Problem to solve.
Quote the stretch of the records from the line containing "coordinates (724, 417)." through the line containing "center [21, 217].", keeping every character unchanged.

The input.
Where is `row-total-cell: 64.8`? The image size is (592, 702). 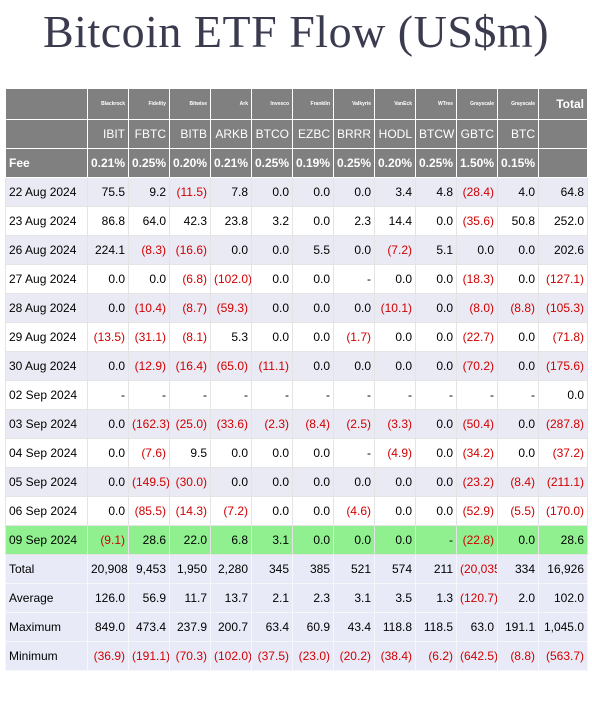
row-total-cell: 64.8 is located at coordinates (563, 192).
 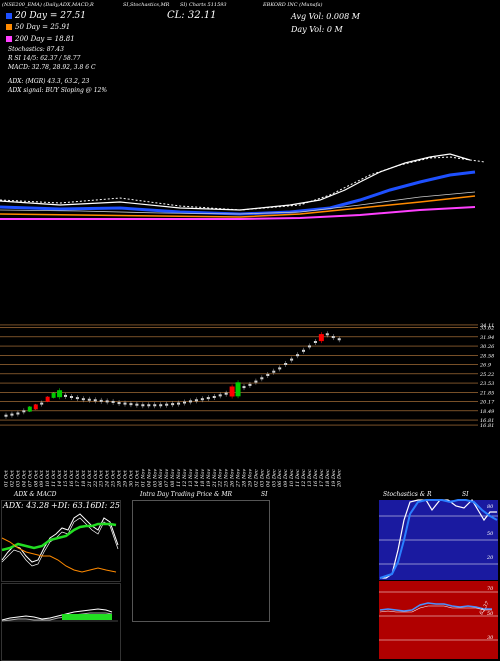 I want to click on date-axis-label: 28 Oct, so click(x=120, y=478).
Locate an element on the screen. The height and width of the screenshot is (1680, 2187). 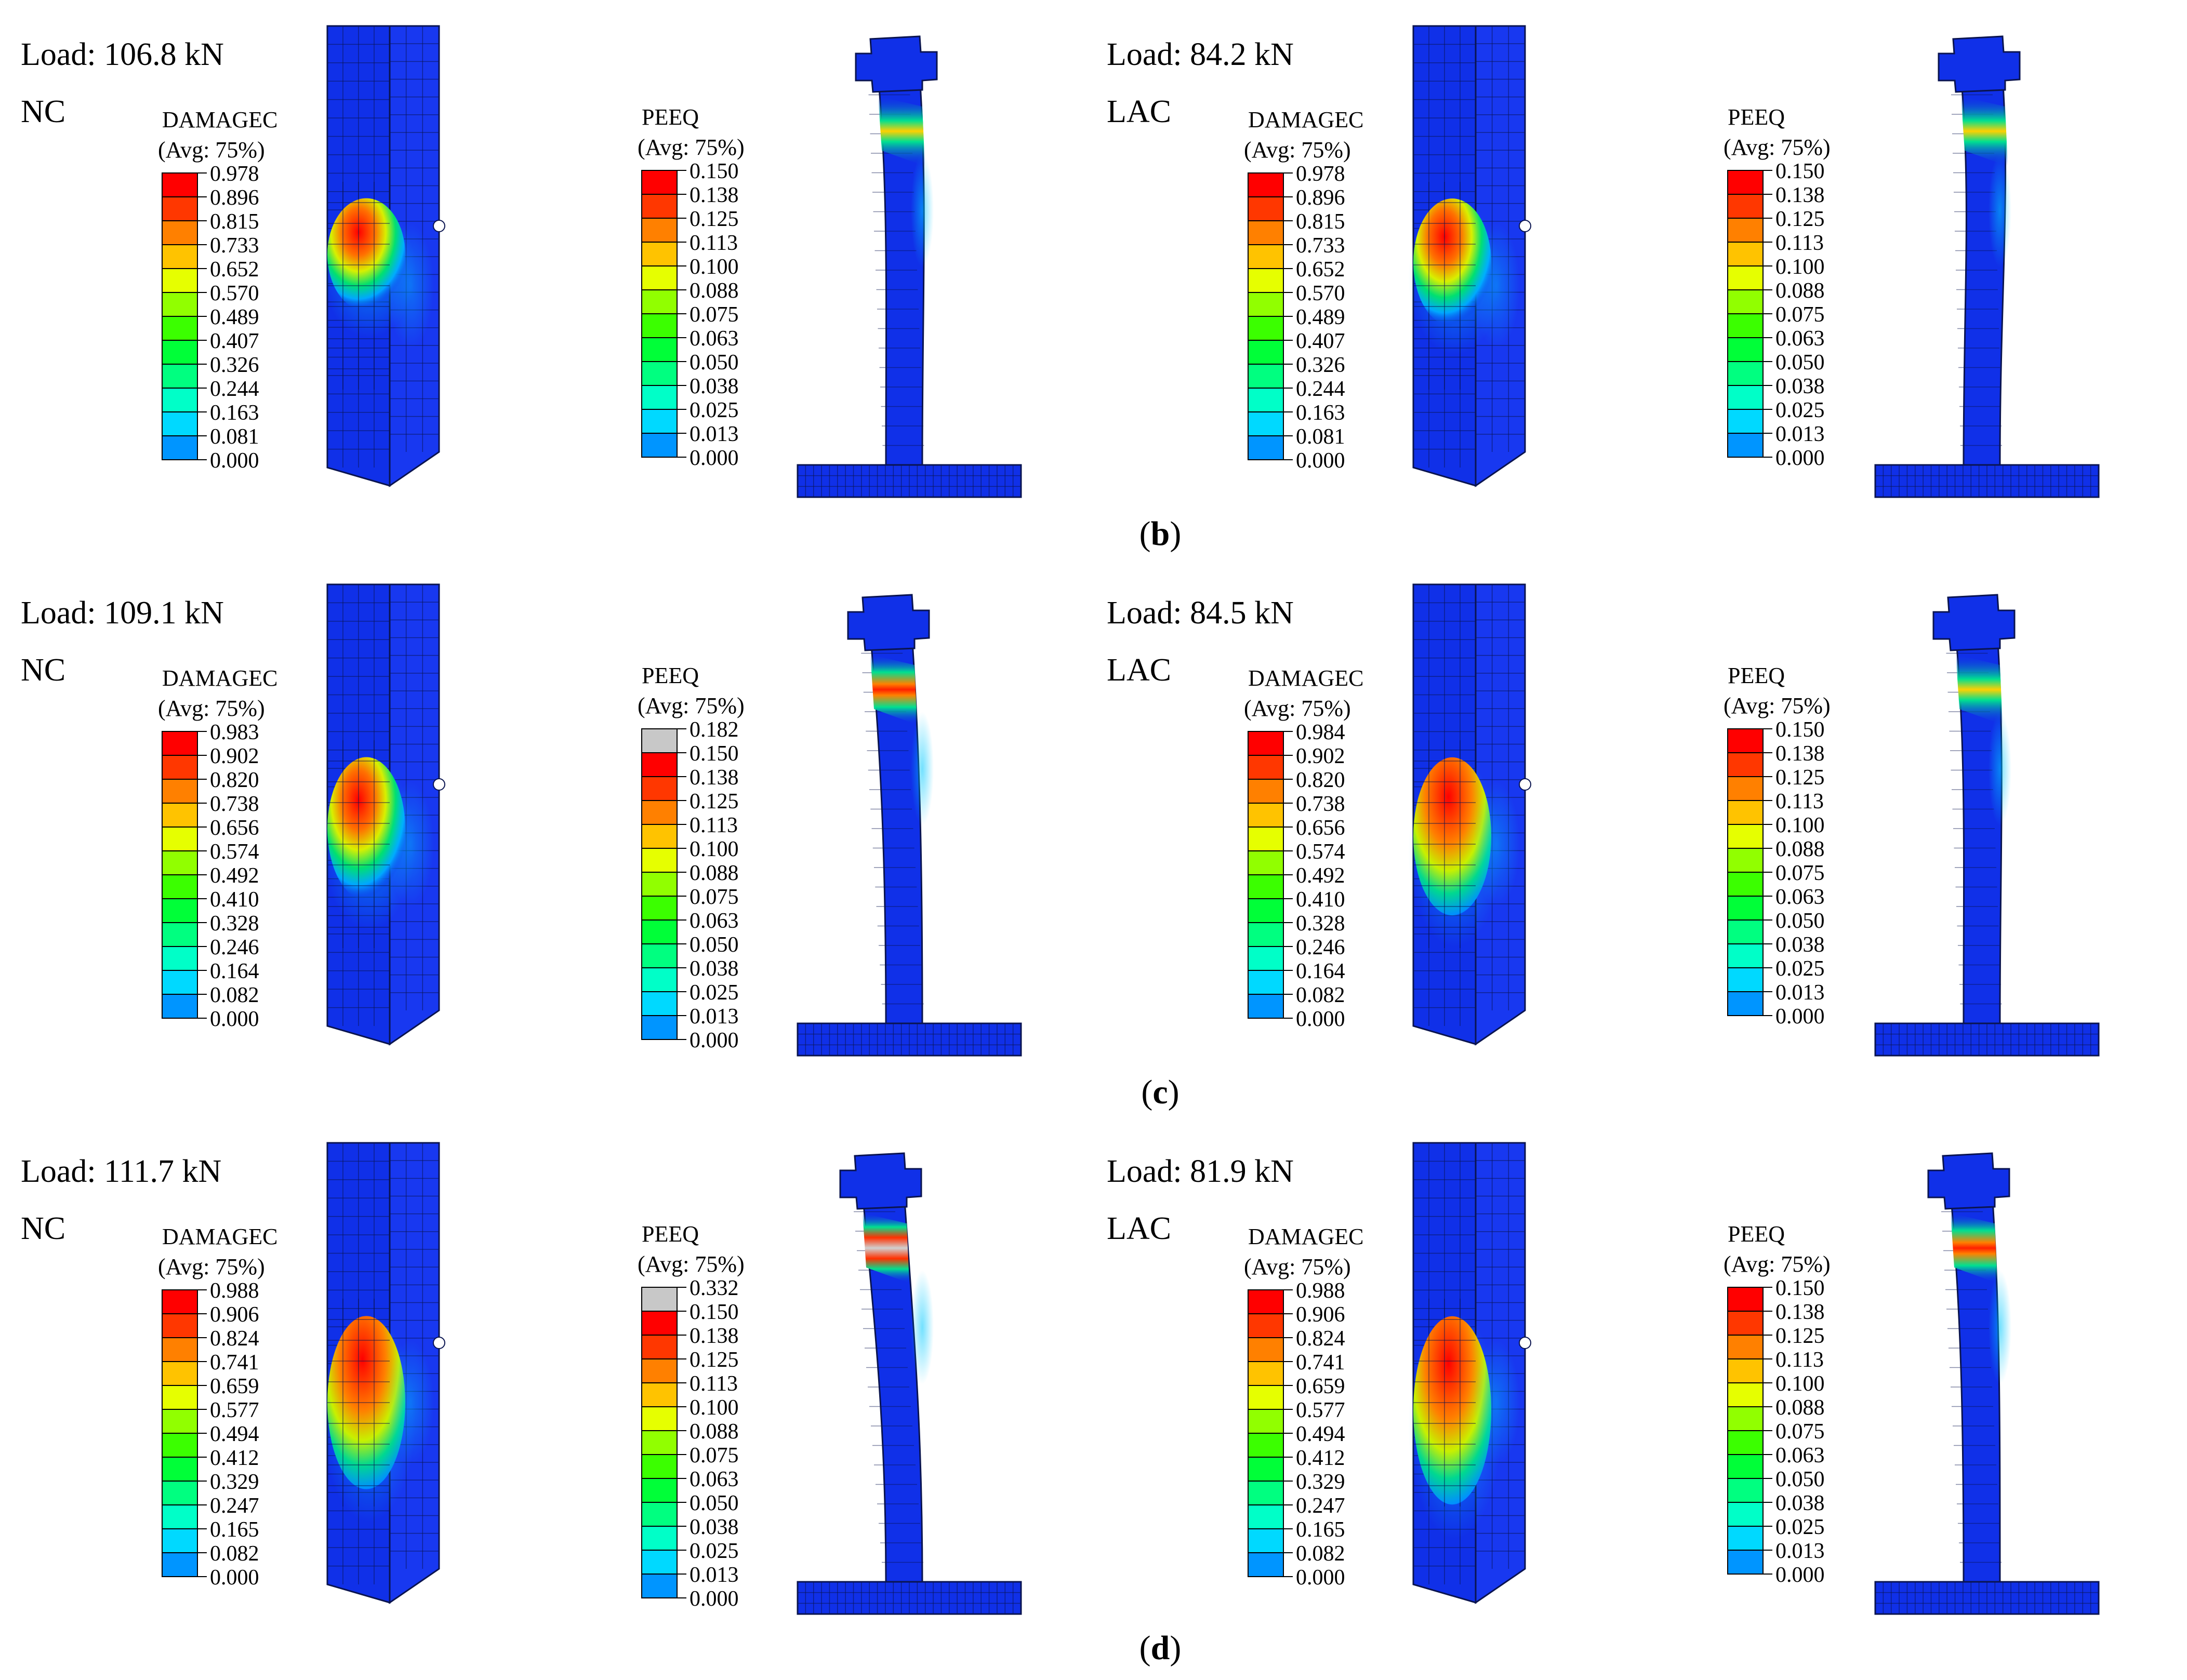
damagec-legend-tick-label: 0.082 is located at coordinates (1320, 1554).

...

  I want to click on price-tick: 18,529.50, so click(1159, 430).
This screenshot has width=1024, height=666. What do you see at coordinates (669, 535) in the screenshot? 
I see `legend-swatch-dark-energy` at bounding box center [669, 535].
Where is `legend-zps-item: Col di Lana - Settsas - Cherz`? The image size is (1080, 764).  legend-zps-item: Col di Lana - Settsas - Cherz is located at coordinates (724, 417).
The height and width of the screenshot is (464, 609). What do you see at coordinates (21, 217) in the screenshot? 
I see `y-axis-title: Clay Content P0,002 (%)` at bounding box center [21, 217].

* * *

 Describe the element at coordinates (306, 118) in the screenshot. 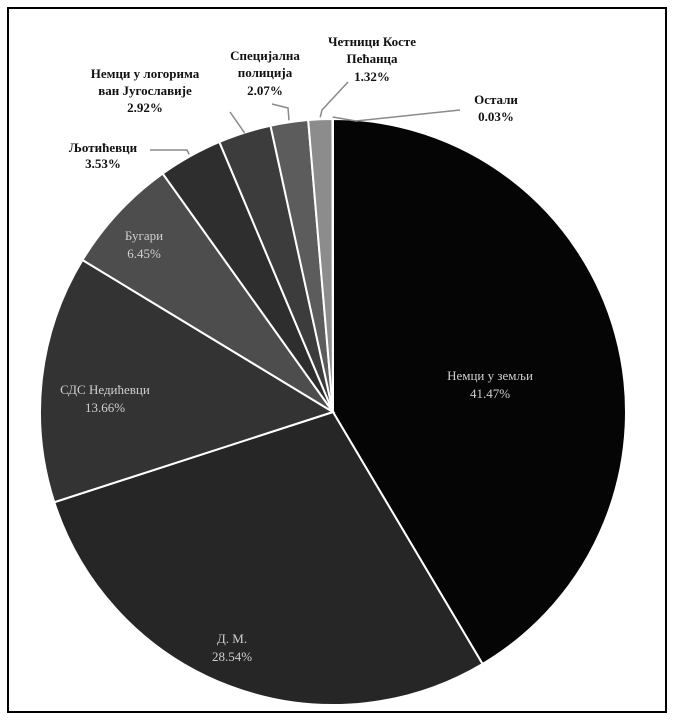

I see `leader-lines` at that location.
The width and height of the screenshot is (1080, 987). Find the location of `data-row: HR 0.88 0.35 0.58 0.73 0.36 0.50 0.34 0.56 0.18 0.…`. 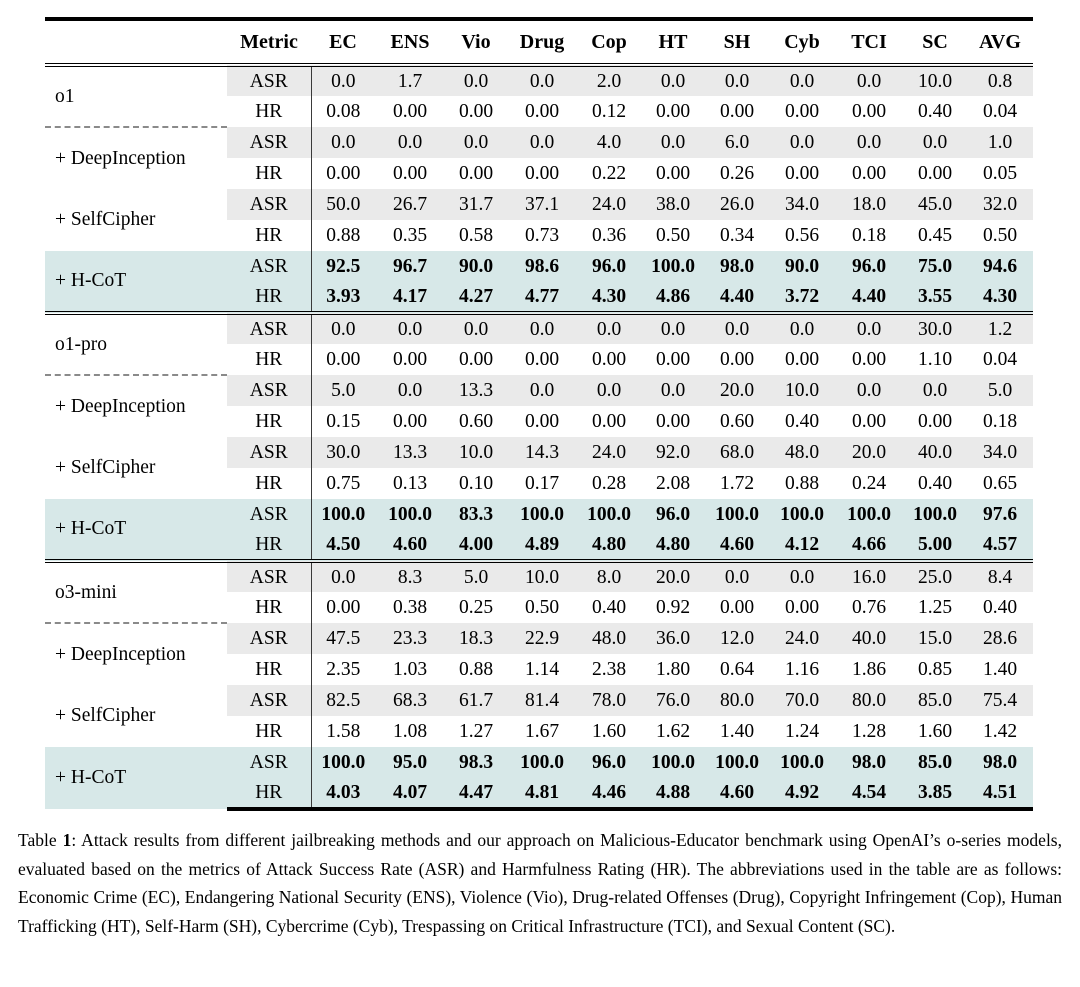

Answer to the problem.
Where is `legend-zps-item: Col di Lana - Settsas - Cherz`? The image size is (1080, 764).  legend-zps-item: Col di Lana - Settsas - Cherz is located at coordinates (724, 417).
The height and width of the screenshot is (464, 609). What do you see at coordinates (21, 217) in the screenshot? 
I see `y-axis-title: Clay Content P0,002 (%)` at bounding box center [21, 217].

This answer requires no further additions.